OxBlog

Sunday, July 18, 2004

# Posted 12:19 AM by Ariel David Adesnik  

THE SEARCH FOR EGYPTIAN DEMOCRACY: The New Yorker has published a mournful but still quite interesting portrait of political life in Egypt. The launchpad for David Remnick's essay is President Bush's bold (if you're an idealist) and foolhardy (if you're a realist) declaration that
The great and proud nation of Egypt has shown the way toward peace in the Middle East and now should show the way toward democracy in the Middle East.
To be sure, contemporary reality offers little in the way of evidence that Egypt is ready for a democratic opening. Then again, after Egypt invaded Israel in 1973, who expected that a peace treaty was just six years away? (That's my point, not Remnick's.)

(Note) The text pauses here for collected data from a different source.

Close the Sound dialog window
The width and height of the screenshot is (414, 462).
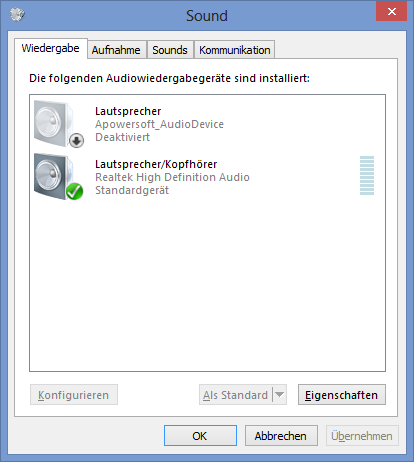click(391, 11)
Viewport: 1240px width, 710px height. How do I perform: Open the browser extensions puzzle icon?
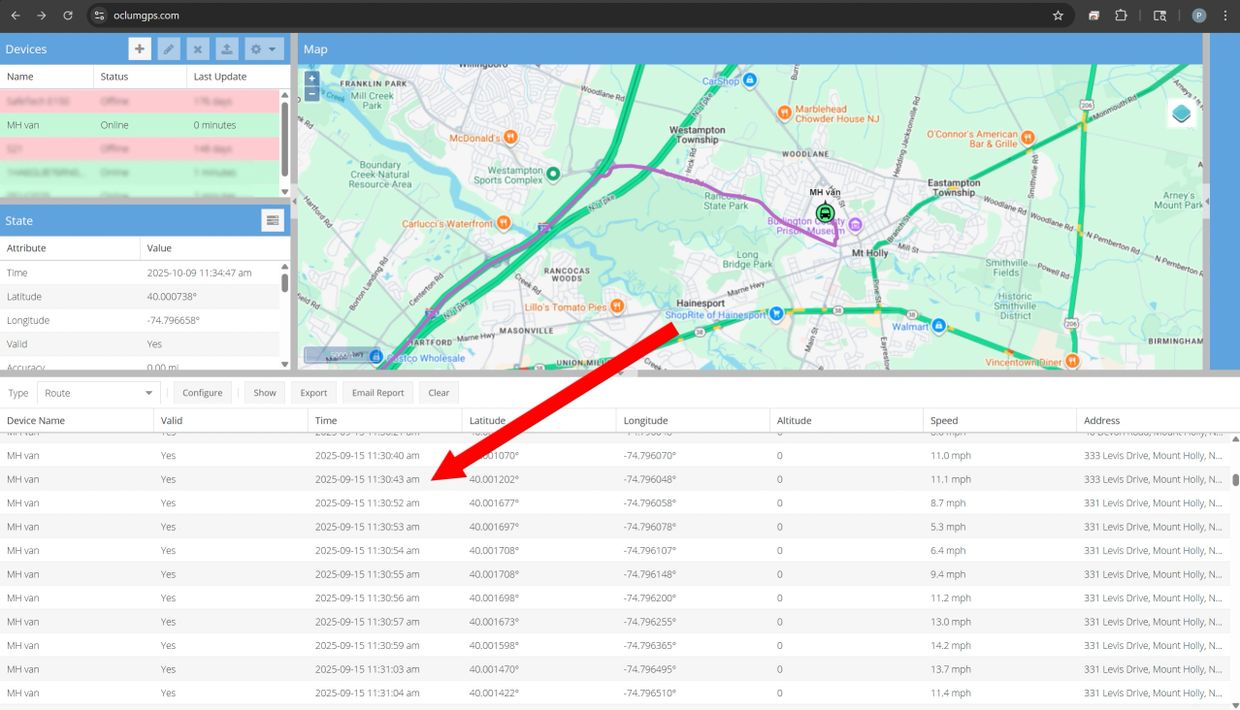pos(1121,16)
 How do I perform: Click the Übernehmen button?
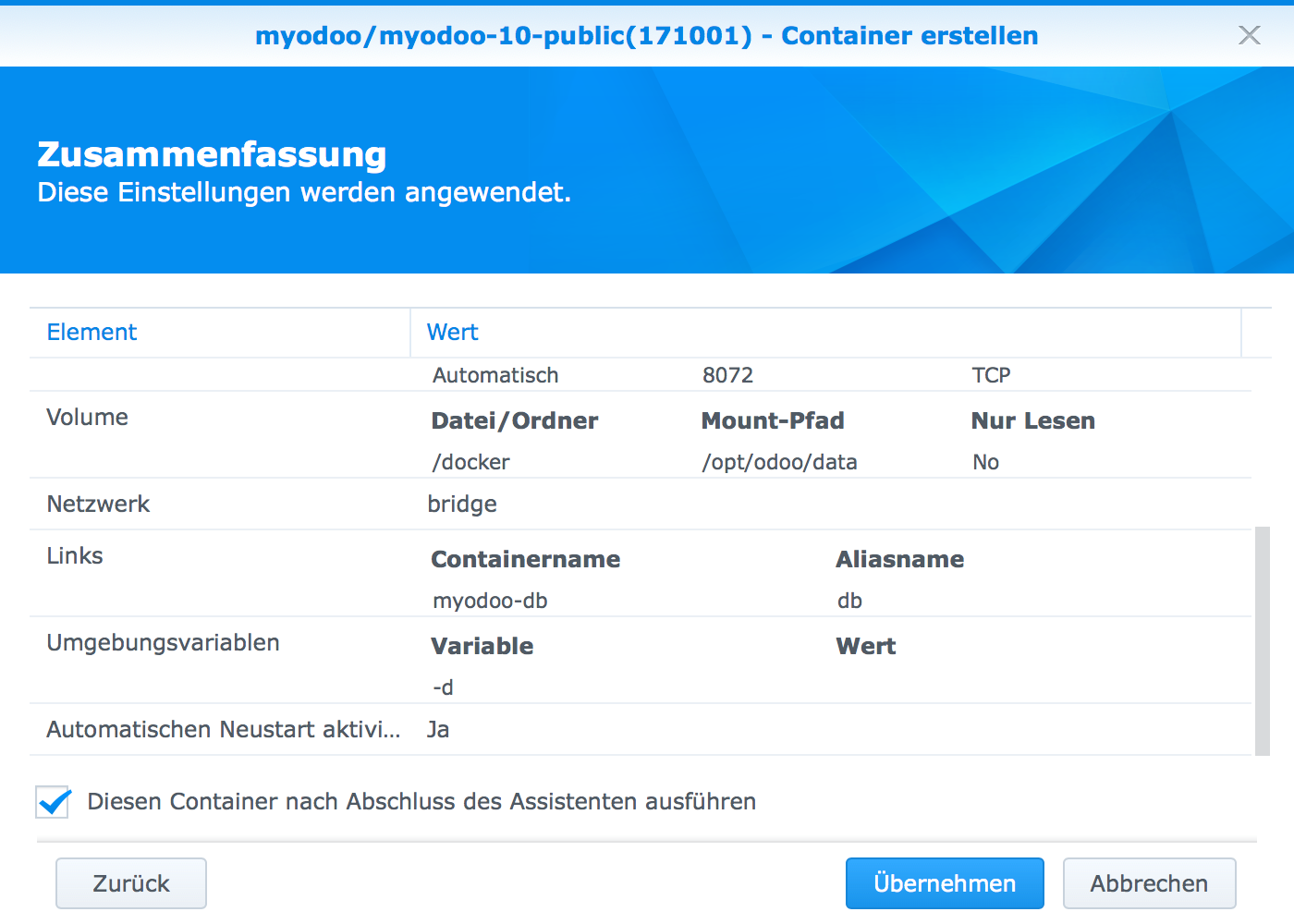click(944, 883)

The moderately good news about Egypt is that the Muslim Brotherhood, the organized face of political Islam, has become a passive, unmenacing and unpopular (albeit still extremist) organization. Ever since the horrific slaughter of seventy tourists at Luxor in 1997, terrorism has been afraid to show its face.

Or to be more precise, Islamist terrorism has been afraid to show its face. State-sponsored terrorism, in the form of pervaisve torture and arbitrary imprisonment is a simple fact of life. Mubarak has no ideas, so he tortures instead.

Nonetheless, Remnicks seems to suggest that it is not Mubarak's brutality but rather America's aggression in Iraq that truly angers the Egyptians. Remnick reports that
In an atomized political culture like Egypt’s, the one issue that has energized, and enraged, the political opposition today is American foreign policy under George W. Bush. I had dozens of meetings in Cairo—with government officials, religious leaders, opposition figures, intellectuals, students, working people—and nearly every session began with a speech on the perfidy of the Bush Administration
I don't doubt that Egyptians hate Bush or even that they hate him much more than they hated Clinton. But is this outpouring of hatred a direct consequence of American behavior, or rather a sublimation of the intense hatred that Egyptians are not allowed to direct at their own government?

After all, there is a fundamental hypocrisy at the heart of Egypt's hatred. Egypt was the first Arab state to recognize Israel and, as a result, has come to benefit from annual, eight-figure infusions of American aid. If the Egyptian people had their say, would their government turn down this aid and sever ties with Israel? Or would Egyptians follow the Gulf states' tradition of declaring their love for Palestine while abandoning the Palestinians to their fate?

Unfortunately, Remnick doesn't provide much in the way of answers. His focus on Egyptians' assessment of US foreign policy and, to a secondary degree, the prospects for Egyptian democracy, consume all of his efforts.

Remnick's article ends on a hopeless note. He suggests -- accurately, I think -- that Mubarak has absolutely no interest in presiding over any sort of liberalization. Thus, it is only a matter of time before Cairo explodes just as Teheran did in 1979.

While I am more inclined than Remnick to believe that the Egyptian people want democracy, I find myself compelled to agree that that Mubarak's repression is paving the way for a radical revolution.
 
CORRECTION: As Gary Farber points out, Egyptian aid is in the ten-figure range, not the eight-figures mentioned above.  Stupidly, I knew that Egypt gets a couple billion a year from the United States, but somehow thought that there are eight significant digits in 1,000,000,000.